Luciano Cannito sulla rottura con Rossella Brescia: “L’ho lasciata per rispetto, ora però sono tormentato”

La fine del loro amore, dopo quasi vent'anni insieme, era stata un fulmine a ciel sereno per il mondo dello spettacolo. Oggi, a distanza di mesi, Luciano Cannito si siede di fronte a Silvia Toffanin a Verissimo per raccontare la sua verità sulla rottura con Rossella Brescia.

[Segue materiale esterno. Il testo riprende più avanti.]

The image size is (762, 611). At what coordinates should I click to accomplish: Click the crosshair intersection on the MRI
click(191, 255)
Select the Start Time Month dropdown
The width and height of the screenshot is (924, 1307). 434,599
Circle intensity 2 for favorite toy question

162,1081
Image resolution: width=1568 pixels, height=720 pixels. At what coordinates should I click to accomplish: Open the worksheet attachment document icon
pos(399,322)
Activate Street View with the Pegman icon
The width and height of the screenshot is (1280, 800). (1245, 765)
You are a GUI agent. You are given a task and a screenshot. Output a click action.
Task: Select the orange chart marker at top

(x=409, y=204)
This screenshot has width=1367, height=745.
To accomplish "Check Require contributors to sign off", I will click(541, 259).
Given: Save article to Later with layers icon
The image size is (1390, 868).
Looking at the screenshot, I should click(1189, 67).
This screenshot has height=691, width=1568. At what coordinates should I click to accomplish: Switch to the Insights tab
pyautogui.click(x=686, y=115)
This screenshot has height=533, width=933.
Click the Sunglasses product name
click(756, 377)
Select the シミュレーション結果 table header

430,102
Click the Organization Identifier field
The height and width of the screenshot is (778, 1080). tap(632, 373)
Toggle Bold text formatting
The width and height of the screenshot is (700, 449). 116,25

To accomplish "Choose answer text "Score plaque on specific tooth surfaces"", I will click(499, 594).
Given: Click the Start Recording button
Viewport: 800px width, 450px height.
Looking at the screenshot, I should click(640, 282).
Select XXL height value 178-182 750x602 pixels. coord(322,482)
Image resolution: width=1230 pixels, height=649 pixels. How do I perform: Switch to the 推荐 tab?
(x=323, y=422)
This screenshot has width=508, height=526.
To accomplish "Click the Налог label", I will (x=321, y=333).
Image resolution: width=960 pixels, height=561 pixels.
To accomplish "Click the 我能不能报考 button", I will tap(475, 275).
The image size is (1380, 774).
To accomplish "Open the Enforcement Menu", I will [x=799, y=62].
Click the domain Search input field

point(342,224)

Un addio sofferto, nato non da tradimenti, ma da una crisi interiore che il coreografo definisce "di rispetto".
"L'amerò per sempre, ma eravamo diventati fratello e sorella". Cannito non rinnega nulla dei 18 anni passati accanto alla ballerina e speaker radiofonica. "Il grande amore della vita non finisce mai", spiega, sottolineando come il sentimento si sia semplicemente trasformato. "Dopo tanti anni si diventa come fratello e sorella. Io lei l'amerò per sempre, resta la persona più importante della mia vita, ma le nostre esistenze stavano andando in direzioni opposte".
La scelta di lasciarla: "Le mancavo di rispetto". A spingere il coreografo verso la rottura definitiva è stata la consapevolezza di non poter più offrire a Rossella lo stesso amore totale degli inizi. "Sentivo che le stavo facendo male. Rimanere insieme perché è più comodo lo consideravo una mancanza di rispetto verso di lei", confessa Cannito. Una decisione che lui stesso definisce coraggiosa, ma che non lo ha messo al riparo dal dolore e dall'incertezza.
I dubbi oggi: "Sono un animo tormentato". Nonostante la convinzione iniziale, il presente di Luciano Cannito è segnato dal dubbio. Alle parole di Rossella Brescia, che in una precedente intervista aveva dichiarato di aver preso "una porta in faccia" e di non fidarsi più di nessuno, lui risponde con la fragilità di chi sta ancora elaborando un distacco a cui forse non era pronto: "Non so se ho fatto la scelta giusta, sono un animo tormentato. Quando ci si separa si attraversa una sofferenza immensa".